• _Dataset extract_

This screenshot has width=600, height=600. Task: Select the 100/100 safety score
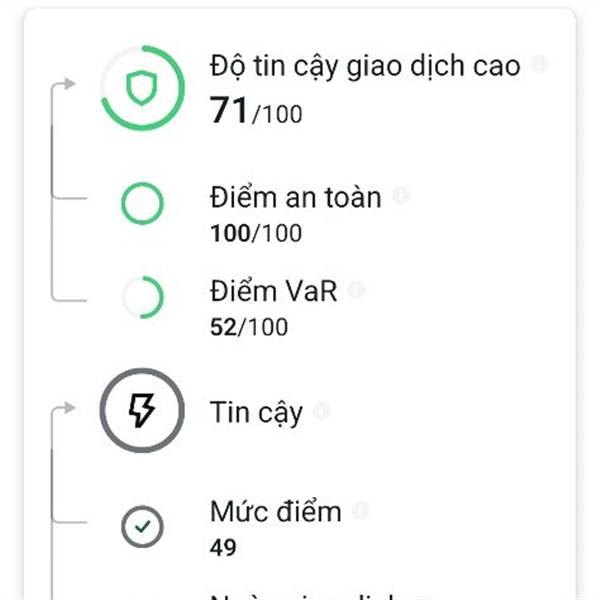[x=256, y=233]
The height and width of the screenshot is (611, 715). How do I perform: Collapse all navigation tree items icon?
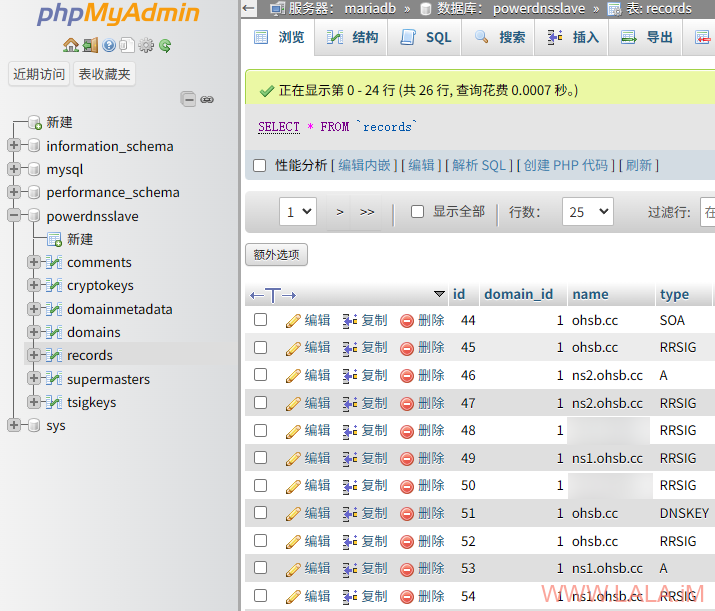pos(188,99)
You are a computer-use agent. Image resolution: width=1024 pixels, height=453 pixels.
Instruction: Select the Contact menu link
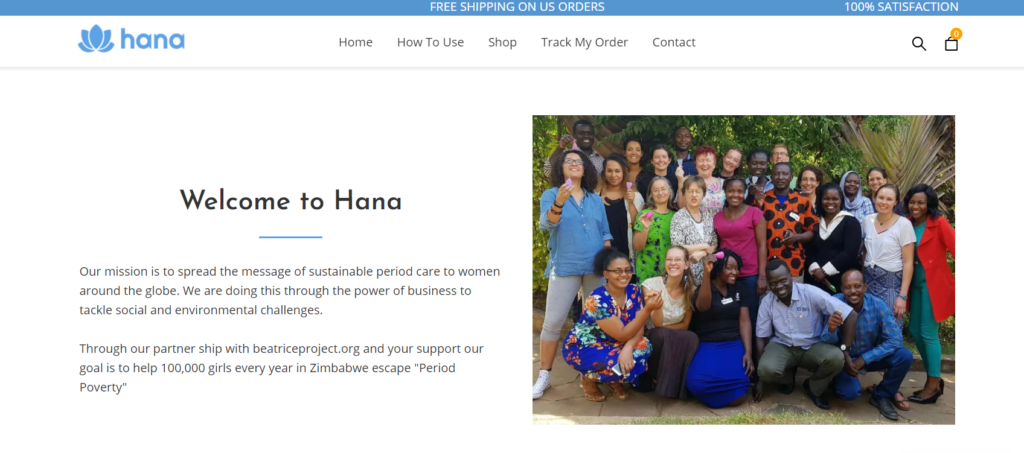[674, 42]
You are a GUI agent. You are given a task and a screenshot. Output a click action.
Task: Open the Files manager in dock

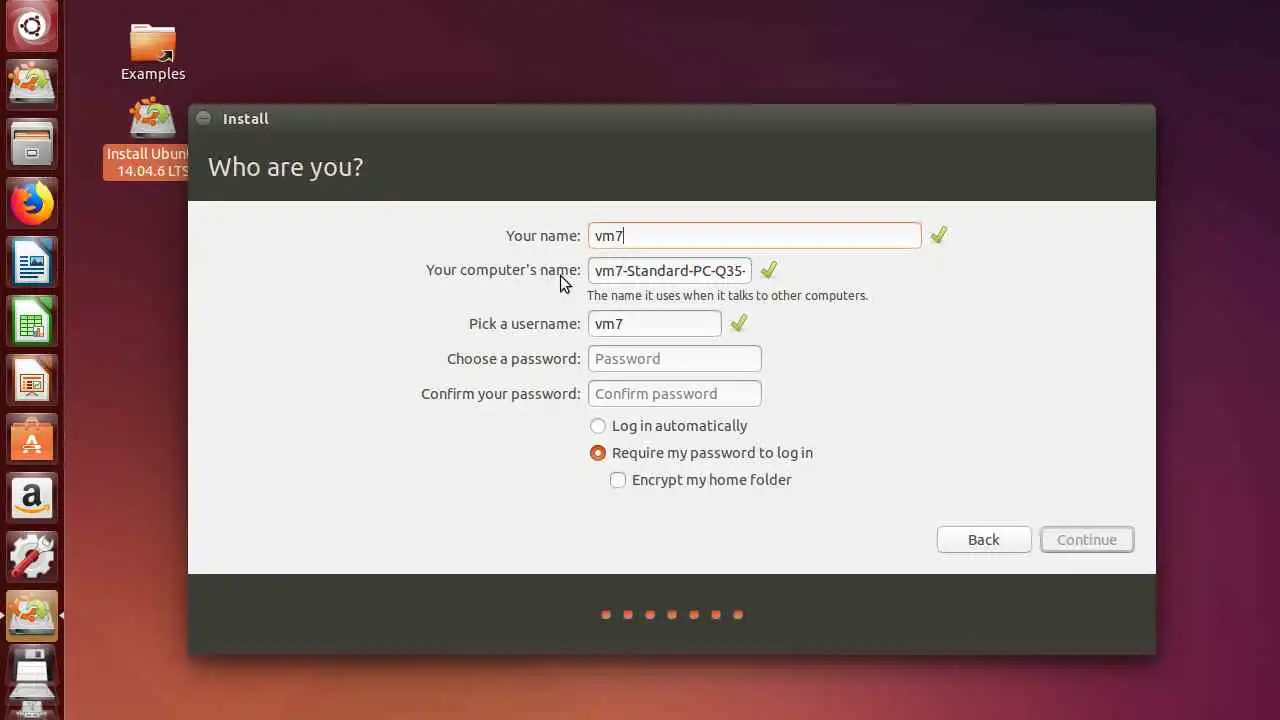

• _Work order_
With the pictures omitted, the material is to be transcribed exactly.

• _Exercise response_
This screenshot has width=600, height=600. Task: Select the 100/100 safety score
[x=256, y=233]
The height and width of the screenshot is (611, 715). How do I perform: Collapse all navigation tree items icon?
pos(188,99)
You are a computer-use agent. Image resolution: width=1024 pixels, height=453 pixels.
Instruction: Select the Contact menu link
[674, 42]
You are a GUI agent. You are given a task and a screenshot. Output a click action.
Task: Open the Files manager in dock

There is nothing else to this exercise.